Goal of the exercise —
Leave the pictures out, and transcribe the material below exactly from the line with "The image size" to the line with "Image resolution: width=643", both lines included.

Records shown —
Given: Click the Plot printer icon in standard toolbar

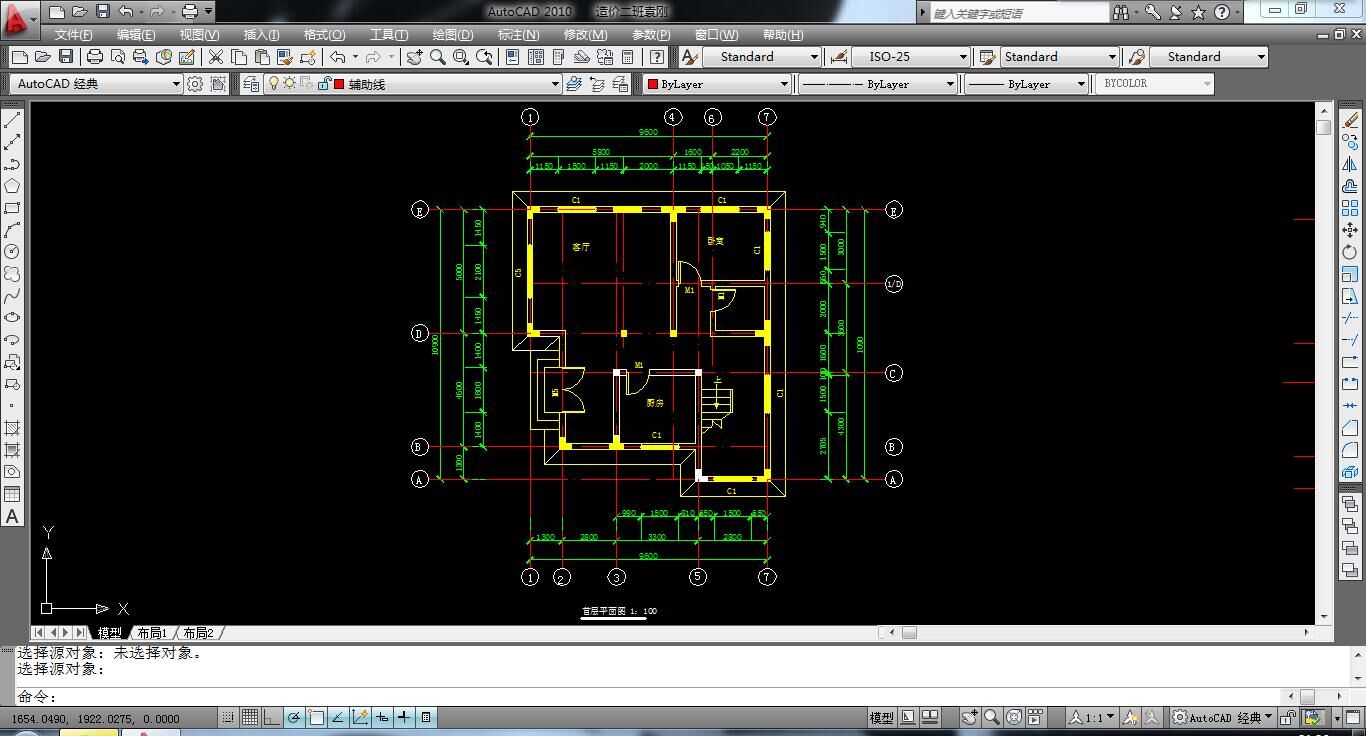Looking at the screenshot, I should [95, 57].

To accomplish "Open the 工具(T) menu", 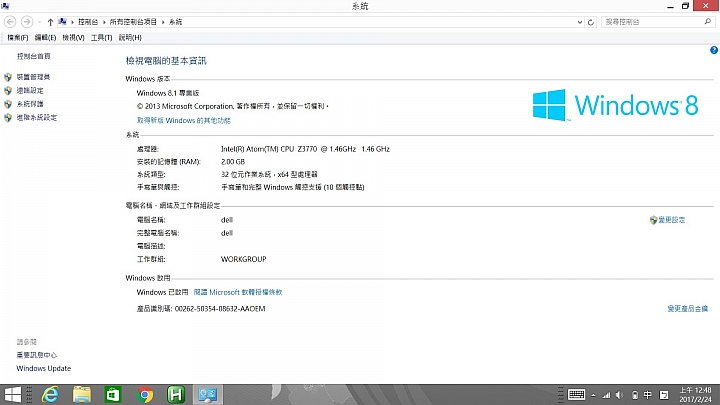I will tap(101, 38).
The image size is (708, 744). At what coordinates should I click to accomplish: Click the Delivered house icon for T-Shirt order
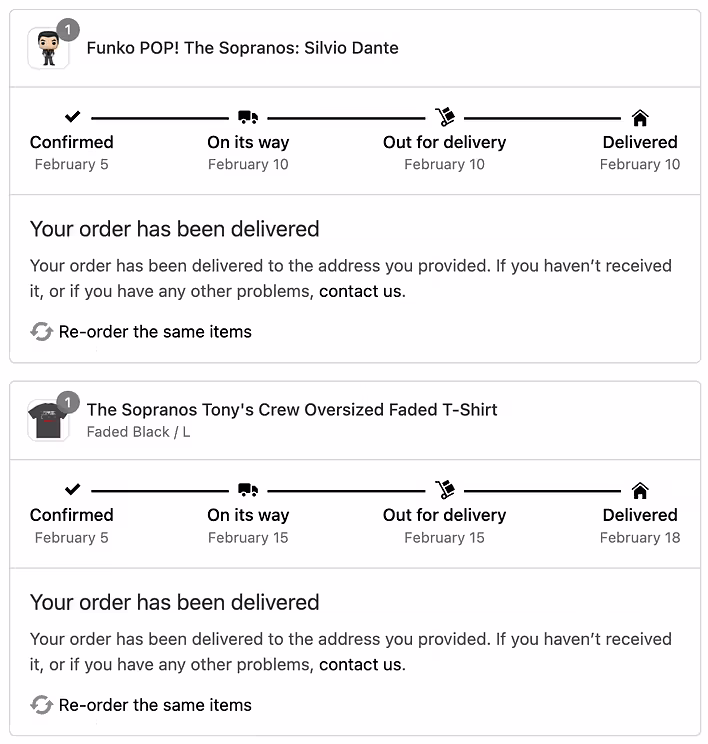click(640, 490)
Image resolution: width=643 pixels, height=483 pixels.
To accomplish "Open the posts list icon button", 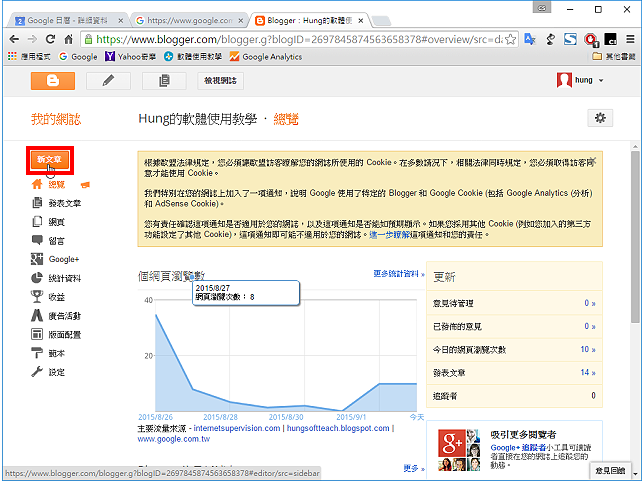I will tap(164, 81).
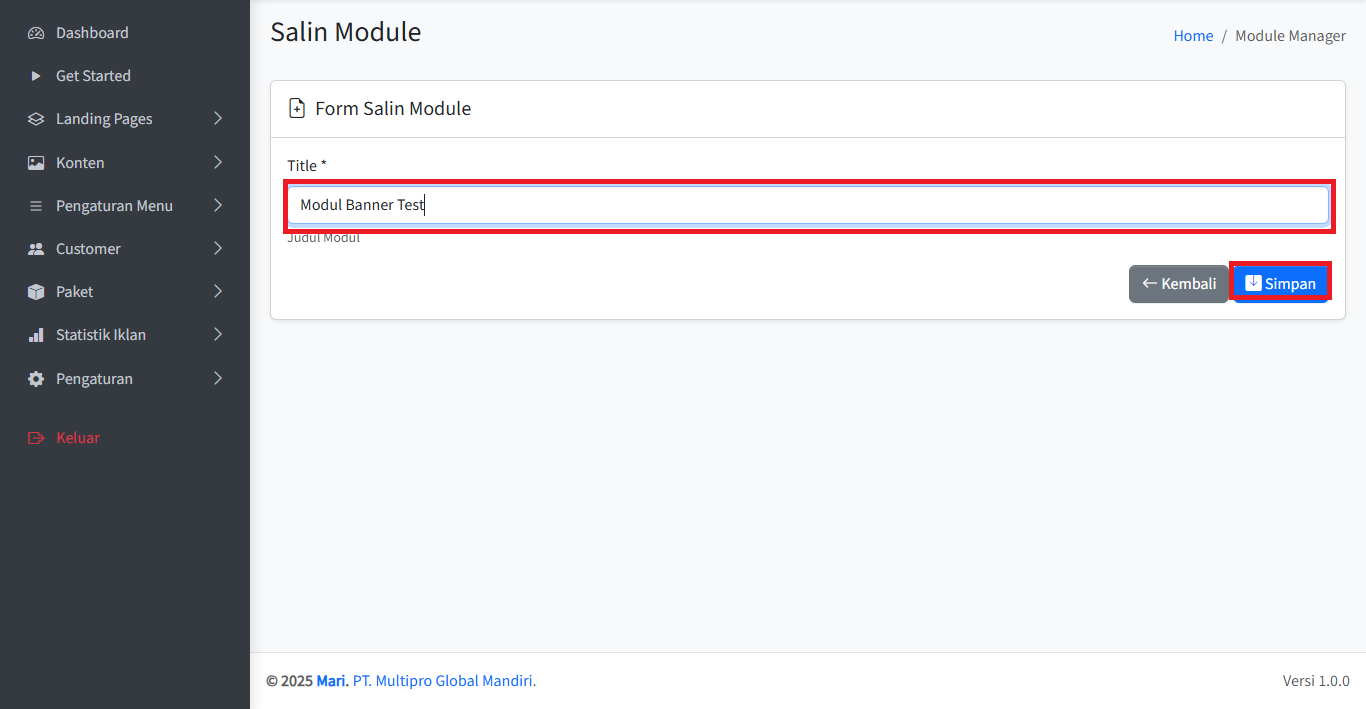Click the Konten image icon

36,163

Output for this exercise —
The image size is (708, 744). At what coordinates should I click to accomplish: Click the Delivered house icon for T-Shirt order
click(640, 490)
Image resolution: width=643 pixels, height=483 pixels.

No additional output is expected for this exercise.